Figure 12 shows that the highest predicted MSL in the upper bound occurred at a prediction horizon of 1 year at Tanjung Sedili and was 7950 mm. The second highest predicted upper bound of the MSL occurred at a prediction horizon of 40 years at Kerteh and was 7805 mm. The lowest value in the upper bound of the predicted MSL was found at a prediction horizon of 5 years at the Tioman Island and was 7616 mm. However, the lowest value of the predicted MSL in the lower bound for all the study locations was between 6835 mm and 6840 mm. The minimum increase in the predicted MSL was 2.0 mm/year, whereas the maximum increase in the predicted MSL was 131.0 mm/year.
4. Conclusions
The capabilities of the SVM and GP models for MMSL prediction were examined herein based on the tide gauge data obtained from 2007 to 2017. SVM methods were compared with their functions, including the NP, RBF, and PUK kernels, to optimize the SVM model. The GP functions, namely RHH with rank selection and fitness-proportional selection, were also compared to assess the prediction accuracy of the GP model. The results indicated that the PUK in SVM2 and RHH with the fitness-proportional selection of the GP2 methods constitutes suitable techniques for analyzing the MMSL prediction and exhibited an effectively higher performance when compared with that exhibited by the remaining SVM and GP techniques. Different prediction horizons (i.e., 1, 5, 10, 20, and 40 years) were developed using SVM and GP to predict the MMSL. The overall results of the MMSL for SVM2 and GP2 at prediction horizons of 1 and 5 years showed an average maximum increment of 75 mm/year, whereas a prediction horizon of 10 years or more showed a decreasing sea level with a minimum average sea level of 10 mm/year at Kerteh, Tioman Island, and Tanjung Sedili. The outcome of MMSL at different prediction horizons implied that both the SVM2 and GP2 models exhibited stable performances. Therefore, both the proposed models are appropriate for predicting MMSL without bias or eliminating the hidden information in the time series. The results obtained from this study provide reliable prediction values with respect to the future increase in sea level at the identified coastal areas. Therefore, effective and economic planning pertaining to the safety and economics of the communities living along the coastal areas of Malaysia can be conducted by various state and federal authorities. Furthermore, the observations of this study could be a promising base for conducting further investigation on the proficiency of the SVM and GP models for sea level prediction in different time horizons. However, this study also exhibits limitations such as data availability. Therefore, conducting future research to perform further analysis on the sensitivity between each input variable with the associated output and identify the weight matrix could be a potential future research direction. Future studies may also focus on improving the proposed model by introducing other complex parameters as the model input, which has not been investigated in this study because of the limitation of the available data.

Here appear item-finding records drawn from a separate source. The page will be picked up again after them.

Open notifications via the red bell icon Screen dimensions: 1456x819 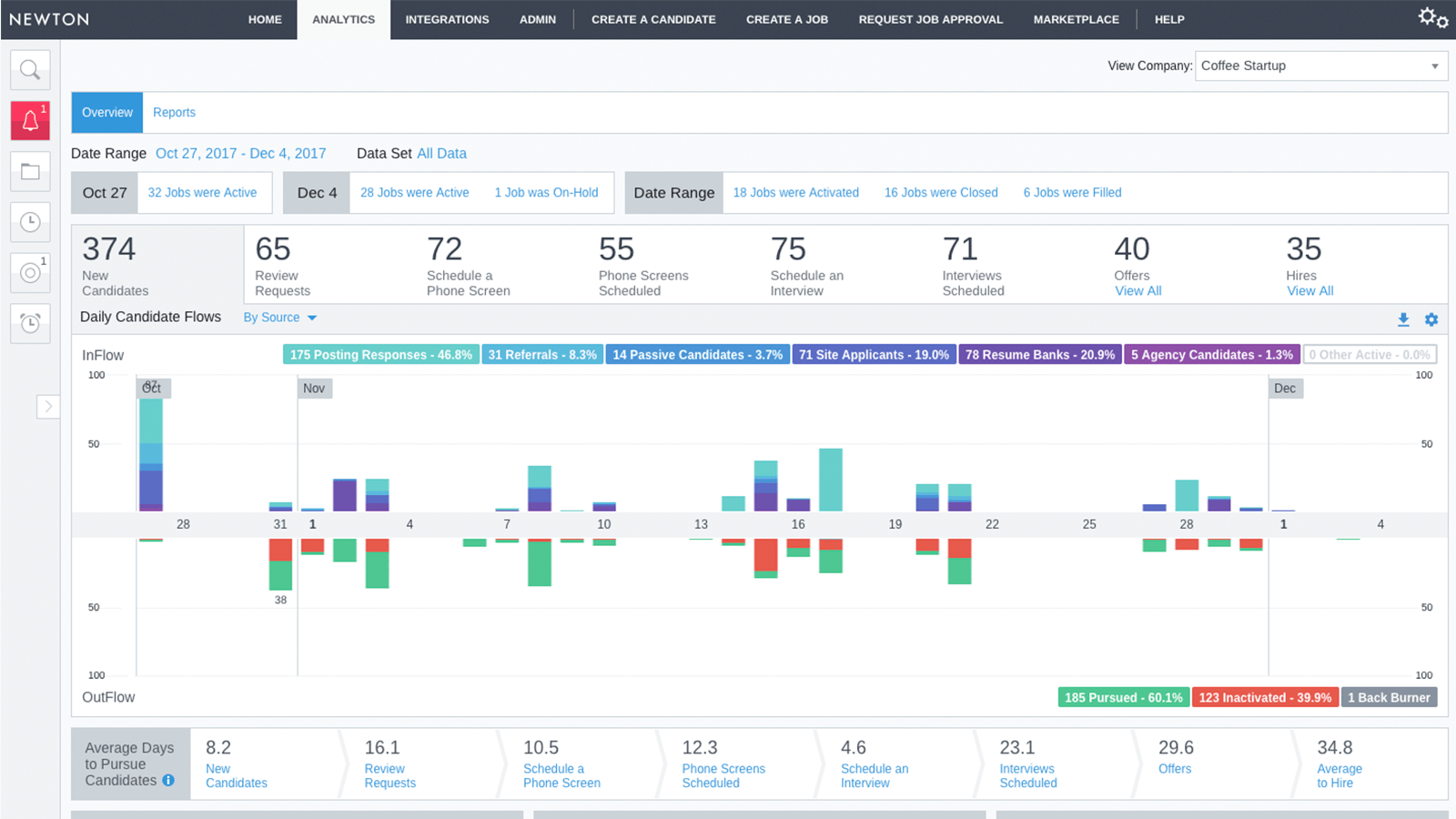point(30,119)
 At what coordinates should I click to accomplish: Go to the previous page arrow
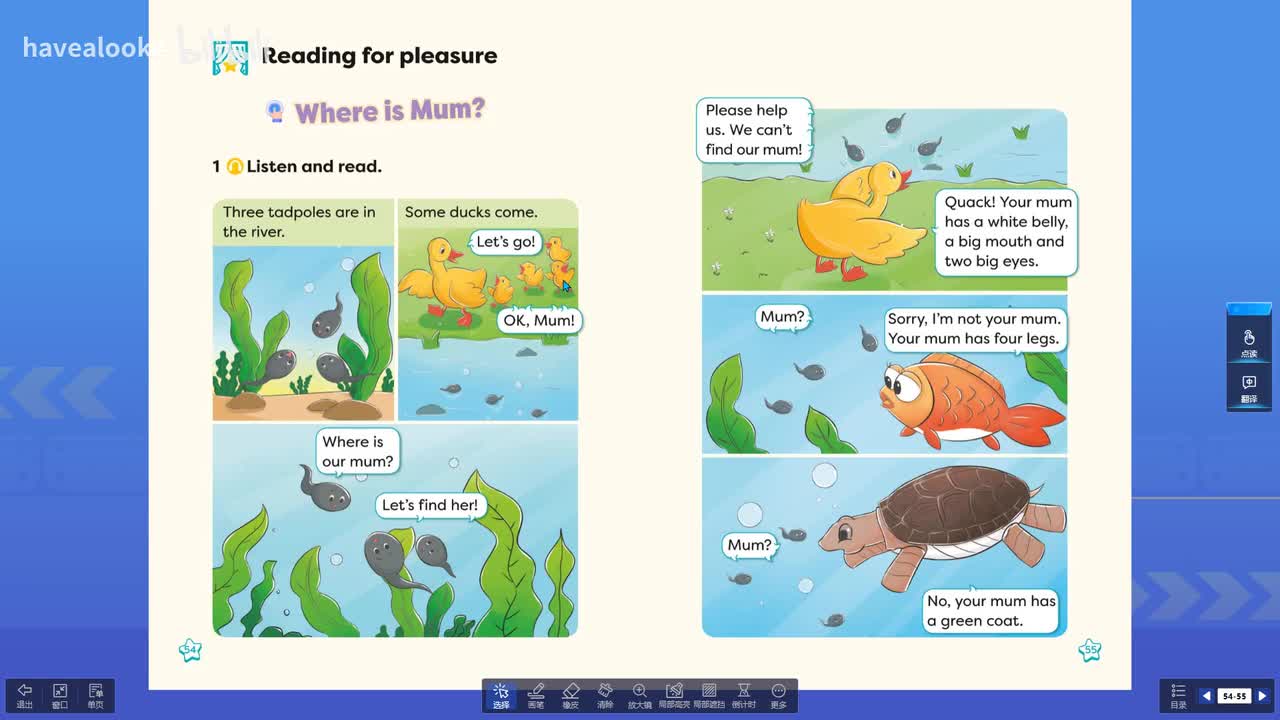tap(1206, 696)
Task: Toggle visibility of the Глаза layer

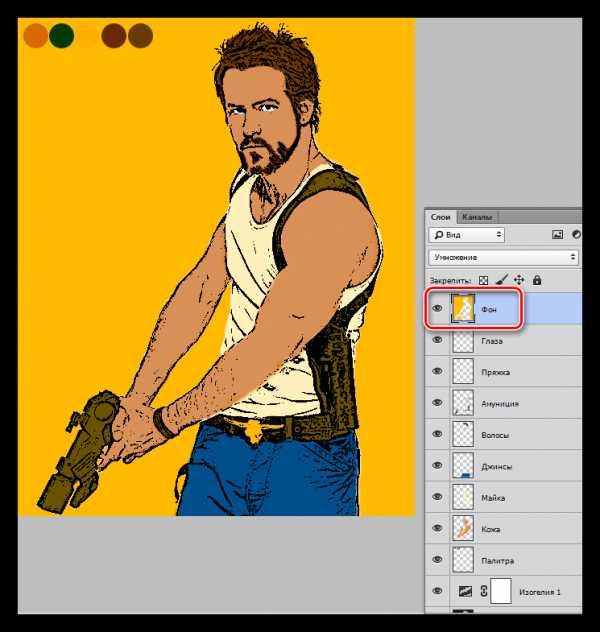Action: tap(437, 341)
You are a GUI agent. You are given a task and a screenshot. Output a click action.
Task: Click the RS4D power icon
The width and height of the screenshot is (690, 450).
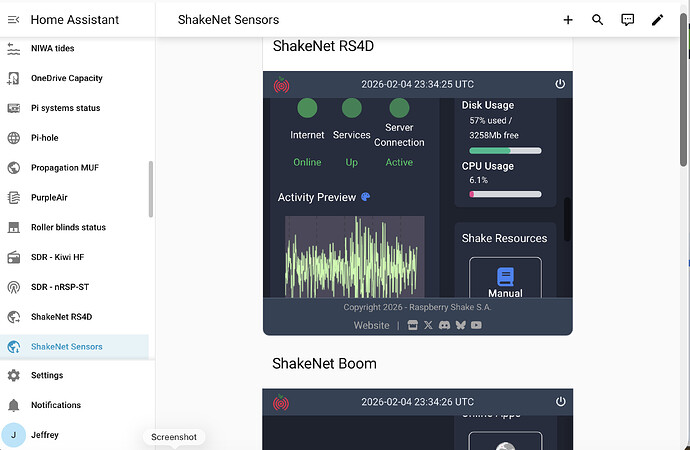pyautogui.click(x=561, y=85)
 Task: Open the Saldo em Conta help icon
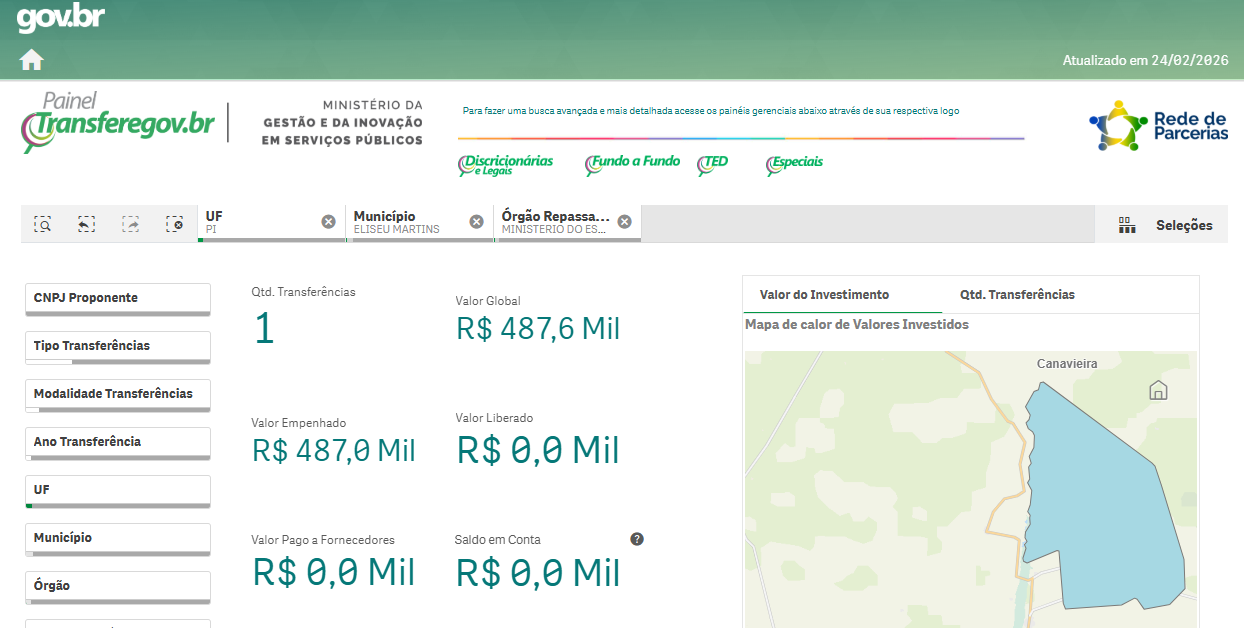637,539
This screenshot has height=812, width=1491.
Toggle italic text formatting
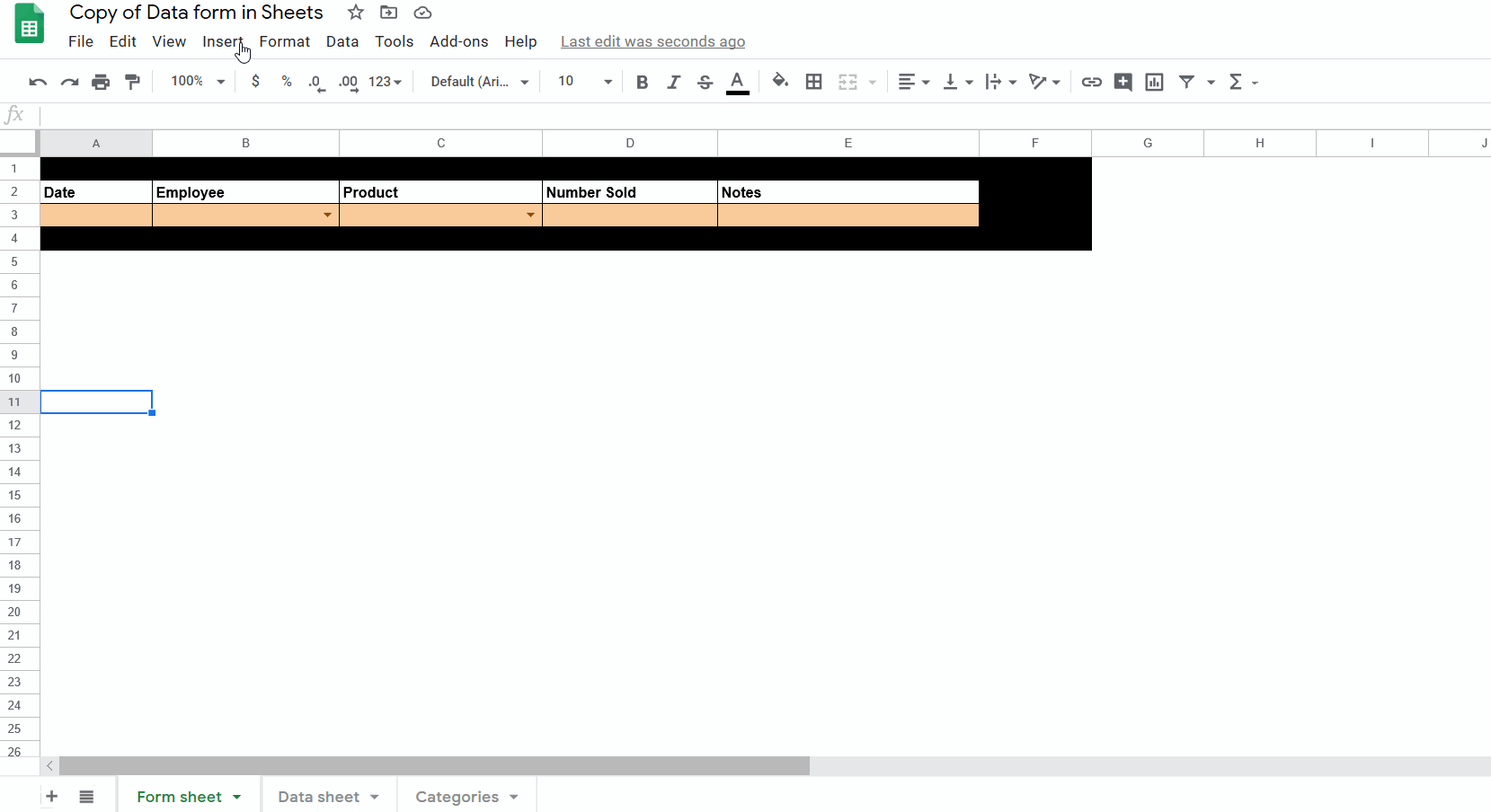click(x=673, y=82)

The modeling implementation process required a relatively long time to achieve the performance objective during training even though the proposed SVM and GP models showed an outstanding performance in case of MMSL prediction. In addition, the maximum relative error was still slightly high. Therefore, integrating the proposed methods (SVM and GP) with an advanced nature-inspired optimization algorithm that could accelerate the searching process for the global optimal solution is recommended to accelerate the training process. Furthermore, a model with an effective preprocessing method that could detect the inherent pattern of the raw data before feed, regardless of being an SVM or GP model, must be adapted to improve the overall prediction accuracy and reduce the maximum error.